In the next scene, Ashwin and Bala are injured and captured by Nandu in the chamber. Nandu and Barbie threaten Ashwin that he has been caught, and should he reveal the truth, Bala will be killed and her body mutilated. But here, the final mystery of the movie is disclosed. It is revealed that it is not Ashwin but Nandu who has been trapped.

In reality, there are no ghosts in the palace at all. This whole reality show was set up by Ashwin with the help of police and media to catch the murderers of his brother, and 30 others who died in the palace. Nandu and Barbie run an organ smuggling racket. Ashwin had suspected them, which is why they were selected. It is further revealed that all the hauntings that occurred a few days ago with Barbie and others were orchestrated by Ashwin and Shivudu (the latter is revealed to be alive in the end).

The film ends with Ashwin being interviewed on his experience and how he donated the rest of the money to charity.

== Cast ==

- Ashwin Babu as Ashwin
- Chethan Cheenu as Dr. Nandan "Nandu"
- Poorna as Bommali
- Eshanya Maheshwari as Barbie
- Dhanya Balakrishna as Bala Tripura Sundari
- Dhanraj as Shivudu
- Shakalaka Shankar as M. Y. Danam
- Vidyullekha Raman as Bujjimma
- Prabhas Sreenu as Pakoddi
- Raghu Babu as Chekodi
- Rajiv Kanakala as Dr. Karthik
- Saptagiri as "Race Gurram" Babji
- Posani Krishna Murali as Bommali Raja
- Pavitra Lokesh
- Jeeva
- Chatrapathi Sekhar
- Sudharshan as Youngster

"Like in April 1 Vidudhala, Aahana Pellanta, Appula Appa Rao where comedy was an integral part, subject lo develop ayithe ye hero chesina navvutharu (they laugh whichever hero does it, if it’s developed within the story).
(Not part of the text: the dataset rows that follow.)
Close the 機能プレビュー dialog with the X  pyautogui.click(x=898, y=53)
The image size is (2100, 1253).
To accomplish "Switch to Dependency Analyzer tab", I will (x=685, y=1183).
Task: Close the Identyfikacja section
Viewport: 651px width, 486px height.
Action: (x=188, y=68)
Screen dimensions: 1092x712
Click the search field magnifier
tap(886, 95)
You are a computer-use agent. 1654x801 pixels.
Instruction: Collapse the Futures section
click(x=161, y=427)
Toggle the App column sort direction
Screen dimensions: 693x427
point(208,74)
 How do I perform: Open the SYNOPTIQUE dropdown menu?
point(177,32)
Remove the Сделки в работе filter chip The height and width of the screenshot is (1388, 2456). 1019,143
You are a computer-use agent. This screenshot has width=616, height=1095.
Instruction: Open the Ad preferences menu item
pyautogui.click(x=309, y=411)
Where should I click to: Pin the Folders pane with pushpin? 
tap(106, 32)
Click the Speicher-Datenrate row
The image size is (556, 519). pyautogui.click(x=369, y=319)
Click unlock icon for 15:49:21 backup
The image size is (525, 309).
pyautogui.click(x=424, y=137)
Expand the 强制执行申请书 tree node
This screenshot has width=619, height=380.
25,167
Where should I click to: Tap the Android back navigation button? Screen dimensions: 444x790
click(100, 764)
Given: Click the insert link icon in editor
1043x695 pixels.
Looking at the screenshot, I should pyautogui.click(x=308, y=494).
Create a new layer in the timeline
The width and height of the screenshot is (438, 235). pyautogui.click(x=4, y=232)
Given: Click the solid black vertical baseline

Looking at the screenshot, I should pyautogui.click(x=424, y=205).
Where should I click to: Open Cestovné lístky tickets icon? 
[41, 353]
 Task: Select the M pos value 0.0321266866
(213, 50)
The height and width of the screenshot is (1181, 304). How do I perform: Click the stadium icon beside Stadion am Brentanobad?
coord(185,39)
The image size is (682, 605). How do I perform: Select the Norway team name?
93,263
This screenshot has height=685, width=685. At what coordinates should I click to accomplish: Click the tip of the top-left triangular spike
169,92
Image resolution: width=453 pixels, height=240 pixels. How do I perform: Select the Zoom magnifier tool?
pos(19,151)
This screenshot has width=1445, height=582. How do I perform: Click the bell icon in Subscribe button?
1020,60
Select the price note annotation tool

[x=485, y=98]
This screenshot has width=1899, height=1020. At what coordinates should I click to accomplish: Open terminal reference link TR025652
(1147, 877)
They will enjoy whether Brahmanandam does it or Shakalaka Shankar performs. If there is no stuff, none of them can save the movie".
— Ohmkar on the film's box office success, 2015

== Production ==
Ohmkkar rechristened himself as Ohmkar for the film. Ohmkar's brother Ashwin Babu made his lead debut through this film. Chethan Cheenu, who previously acted was based in Chennai and acted in a Tamil film, made his Telugu debut. Instead of incorporating a different comedy track, comedy was weaved in the film's script.

==Soundtrack==

The soundtrack of the film was composed by Sai Karthik.

Track list
| No. | Title | Lyrics | Length |
|---|---|---|---|
| 1. | "La Lala Lalala" (Instrumental) |  | 2:33 |
| 2. | "Sone Moriya" | Chandrabose | 2:58 |
| 3. | "Chu Manthrakali" | Ramajogayya Sastry | 3:10 |
| Total length: |  |  | 8:41 |

== Release and reception ==
The film was released alongside Columbus and Kanche. The satellite rights for the film was purchased by Nimmagadda Prasad.

Jeevi of Idlebrain.com rated the film 3/5 and wrote, "Raju Gari Gadhi has an interesting title and had curious promotions which made Telugu movie lovers to look up and notice. It has decent comedy and a bearable storyline with a twist".